RUN apt-get update -qq && apt-get install -y --no-install-recommends \
libcurl4-openssl-dev \
libicu-dev \
libsodium-dev \
libssl-dev \
make \
zlib1g-dev \
&& apt-get clean
With the appropriate system dependencies, the R packages can be
installed. First renv is installed and then
renv
is used to install package dependencies. This requires
an renv.lock
file to be found in the directory. Then the
plumber.R
file (also assumed to be in the root) is copied
to /api/plumber.R
.
Note that if you have additional files that accompany your plumber API they also need to be copied and moved.
COPY renv.lock renv.lock
RUN Rscript -e "install.packages('renv')"
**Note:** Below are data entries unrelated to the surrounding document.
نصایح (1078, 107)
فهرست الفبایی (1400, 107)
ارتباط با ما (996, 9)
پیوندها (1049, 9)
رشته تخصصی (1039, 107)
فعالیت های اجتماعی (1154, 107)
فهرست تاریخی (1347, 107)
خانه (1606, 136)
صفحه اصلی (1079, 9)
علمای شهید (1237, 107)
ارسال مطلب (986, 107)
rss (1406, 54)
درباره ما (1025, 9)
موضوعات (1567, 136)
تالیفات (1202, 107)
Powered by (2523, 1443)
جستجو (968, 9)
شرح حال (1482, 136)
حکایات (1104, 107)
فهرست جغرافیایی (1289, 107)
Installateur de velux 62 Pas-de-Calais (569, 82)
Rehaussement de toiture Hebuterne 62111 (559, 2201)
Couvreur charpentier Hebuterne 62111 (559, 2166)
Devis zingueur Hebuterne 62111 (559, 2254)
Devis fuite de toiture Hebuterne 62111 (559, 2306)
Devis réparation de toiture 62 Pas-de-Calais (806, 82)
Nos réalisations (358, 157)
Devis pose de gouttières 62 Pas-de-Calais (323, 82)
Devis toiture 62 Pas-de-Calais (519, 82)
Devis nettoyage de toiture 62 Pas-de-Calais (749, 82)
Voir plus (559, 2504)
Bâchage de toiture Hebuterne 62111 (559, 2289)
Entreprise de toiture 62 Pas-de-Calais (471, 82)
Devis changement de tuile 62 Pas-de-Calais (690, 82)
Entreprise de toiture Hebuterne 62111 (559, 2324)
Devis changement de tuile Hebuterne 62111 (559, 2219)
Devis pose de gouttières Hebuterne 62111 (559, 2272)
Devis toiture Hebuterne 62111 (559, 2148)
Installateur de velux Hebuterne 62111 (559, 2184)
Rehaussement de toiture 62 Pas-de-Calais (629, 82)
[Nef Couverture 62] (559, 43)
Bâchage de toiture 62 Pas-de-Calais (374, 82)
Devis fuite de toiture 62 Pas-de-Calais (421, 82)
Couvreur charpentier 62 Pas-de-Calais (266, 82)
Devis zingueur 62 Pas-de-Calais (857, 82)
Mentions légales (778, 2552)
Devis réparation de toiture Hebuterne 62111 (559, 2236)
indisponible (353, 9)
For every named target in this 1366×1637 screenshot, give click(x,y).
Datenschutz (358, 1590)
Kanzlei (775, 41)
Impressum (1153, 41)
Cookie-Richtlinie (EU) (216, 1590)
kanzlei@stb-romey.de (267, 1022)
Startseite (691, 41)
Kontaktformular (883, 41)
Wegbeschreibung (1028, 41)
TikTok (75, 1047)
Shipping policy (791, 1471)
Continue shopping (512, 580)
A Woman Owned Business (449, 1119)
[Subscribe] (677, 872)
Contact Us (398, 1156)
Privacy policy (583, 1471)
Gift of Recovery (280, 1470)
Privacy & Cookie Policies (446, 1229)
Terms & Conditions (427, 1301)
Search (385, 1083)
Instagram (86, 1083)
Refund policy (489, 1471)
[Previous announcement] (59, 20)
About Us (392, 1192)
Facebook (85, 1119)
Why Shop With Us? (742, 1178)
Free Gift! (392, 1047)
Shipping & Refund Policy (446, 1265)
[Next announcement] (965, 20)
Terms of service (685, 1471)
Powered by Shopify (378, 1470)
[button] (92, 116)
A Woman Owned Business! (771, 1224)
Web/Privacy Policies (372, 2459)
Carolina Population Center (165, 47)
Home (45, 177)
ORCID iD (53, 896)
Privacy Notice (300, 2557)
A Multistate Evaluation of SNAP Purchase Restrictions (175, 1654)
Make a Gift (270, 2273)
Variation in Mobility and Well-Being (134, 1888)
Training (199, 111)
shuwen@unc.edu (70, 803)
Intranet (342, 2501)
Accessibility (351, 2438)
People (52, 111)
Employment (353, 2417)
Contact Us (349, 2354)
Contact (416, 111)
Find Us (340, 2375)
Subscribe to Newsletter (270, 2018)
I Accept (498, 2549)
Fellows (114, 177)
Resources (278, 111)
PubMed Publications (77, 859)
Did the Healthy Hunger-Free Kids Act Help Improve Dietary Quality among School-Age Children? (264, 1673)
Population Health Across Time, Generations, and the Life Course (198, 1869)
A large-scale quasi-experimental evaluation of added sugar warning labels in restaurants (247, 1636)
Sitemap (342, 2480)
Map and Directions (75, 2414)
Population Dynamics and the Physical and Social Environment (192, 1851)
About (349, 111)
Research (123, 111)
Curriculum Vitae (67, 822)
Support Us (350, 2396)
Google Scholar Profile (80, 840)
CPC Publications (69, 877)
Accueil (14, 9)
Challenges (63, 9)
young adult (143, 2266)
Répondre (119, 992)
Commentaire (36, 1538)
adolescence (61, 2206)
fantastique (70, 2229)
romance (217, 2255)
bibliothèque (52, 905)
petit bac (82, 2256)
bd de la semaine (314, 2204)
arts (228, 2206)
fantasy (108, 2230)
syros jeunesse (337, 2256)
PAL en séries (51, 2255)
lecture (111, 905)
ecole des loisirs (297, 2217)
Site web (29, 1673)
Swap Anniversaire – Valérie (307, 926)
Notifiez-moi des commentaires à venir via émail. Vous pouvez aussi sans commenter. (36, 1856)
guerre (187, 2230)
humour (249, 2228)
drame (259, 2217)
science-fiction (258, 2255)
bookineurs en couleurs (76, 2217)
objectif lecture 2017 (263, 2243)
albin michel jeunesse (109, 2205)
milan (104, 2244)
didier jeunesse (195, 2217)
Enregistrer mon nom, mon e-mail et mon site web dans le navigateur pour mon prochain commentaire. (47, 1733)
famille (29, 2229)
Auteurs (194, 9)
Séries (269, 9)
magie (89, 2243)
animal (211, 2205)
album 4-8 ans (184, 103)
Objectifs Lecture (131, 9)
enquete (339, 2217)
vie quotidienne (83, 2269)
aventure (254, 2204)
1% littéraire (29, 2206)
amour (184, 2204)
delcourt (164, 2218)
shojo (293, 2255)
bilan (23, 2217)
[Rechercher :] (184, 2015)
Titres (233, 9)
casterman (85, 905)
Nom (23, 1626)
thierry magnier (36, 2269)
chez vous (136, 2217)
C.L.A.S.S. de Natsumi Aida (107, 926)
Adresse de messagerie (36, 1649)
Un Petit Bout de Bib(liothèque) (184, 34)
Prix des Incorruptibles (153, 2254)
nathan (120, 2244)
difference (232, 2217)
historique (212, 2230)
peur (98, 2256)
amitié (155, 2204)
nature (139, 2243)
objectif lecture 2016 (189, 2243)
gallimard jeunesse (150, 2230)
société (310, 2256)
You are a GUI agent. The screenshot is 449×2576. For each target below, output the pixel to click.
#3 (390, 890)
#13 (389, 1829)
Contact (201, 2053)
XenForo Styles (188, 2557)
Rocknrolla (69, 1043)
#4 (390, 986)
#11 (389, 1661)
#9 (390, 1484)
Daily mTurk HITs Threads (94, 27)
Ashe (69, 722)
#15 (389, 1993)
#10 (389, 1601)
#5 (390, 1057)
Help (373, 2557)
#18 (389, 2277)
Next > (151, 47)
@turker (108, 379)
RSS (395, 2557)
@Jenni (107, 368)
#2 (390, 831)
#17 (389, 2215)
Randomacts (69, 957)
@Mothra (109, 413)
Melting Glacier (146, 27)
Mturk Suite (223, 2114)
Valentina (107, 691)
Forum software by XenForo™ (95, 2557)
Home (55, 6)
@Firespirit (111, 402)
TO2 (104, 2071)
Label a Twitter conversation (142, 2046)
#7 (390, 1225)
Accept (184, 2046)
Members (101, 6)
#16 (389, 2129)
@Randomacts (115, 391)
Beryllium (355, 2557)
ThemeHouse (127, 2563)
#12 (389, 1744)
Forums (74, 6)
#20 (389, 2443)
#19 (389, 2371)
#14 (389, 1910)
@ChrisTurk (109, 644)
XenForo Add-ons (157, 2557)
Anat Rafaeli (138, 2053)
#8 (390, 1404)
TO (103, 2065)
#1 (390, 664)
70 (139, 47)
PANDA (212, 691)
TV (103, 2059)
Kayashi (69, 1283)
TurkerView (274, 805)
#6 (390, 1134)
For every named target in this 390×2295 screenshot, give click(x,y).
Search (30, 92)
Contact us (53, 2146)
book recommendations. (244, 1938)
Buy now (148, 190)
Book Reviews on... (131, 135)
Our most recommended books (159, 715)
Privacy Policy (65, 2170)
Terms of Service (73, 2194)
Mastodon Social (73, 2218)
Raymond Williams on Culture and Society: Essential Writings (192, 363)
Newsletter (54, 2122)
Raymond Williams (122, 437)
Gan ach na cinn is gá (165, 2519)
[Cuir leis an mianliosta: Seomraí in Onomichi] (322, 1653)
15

RUN Rscript -e "renv::restore()"
COPY plumber.R /api/plumber.R
Lastly, we copy the valve binary into our Docker image, expose the port that the API will be served on, and start the application!
The ENTRYPOINT
is where you have control over how Valve
will scale. Most importantly, the -f
flag should point to a
plumber.R
script—wherever that might be in your Dockerfile.
The host must be 0.0.0.0
for a Docker container.
You can configure the additional arguments as you need. See the README
for more on how these arguments work.
# get binary from builder
COPY --from=builder /usr/local/cargo/bin/valve /usr/local/bin/
# open the port for valve
EXPOSE ${VALVE_PORT}
# Start Valve app
ENTRYPOINT valve -f /api/plumber.R -h $VALVE_HOST -p $VALVE_PORT -w 5 -n 5 --check-unused 10 --max-age 300
At the end of this article, is the complete Dockerfile.
Using rhub/r-minimal
The r-minimal
base image is extraordinarily small and is
very powerful. If you are new to Docker and know little about linux, I
would not recommend this approach as it does have some limitations
such as no PNG, Java, or X11 support among others. If, however, you have
code with dependencies that do not need these, or you want to go fast,
this is the approach for you.
Additionally, R packages should be installed using the small CLI tool
that is included in the base image installr
.
installr
uses {pak}
to install
packages rather than renv
. View the github repo for more on
how the CLI works. One downside of this is that R packages are built
from source which drastically slows down build time.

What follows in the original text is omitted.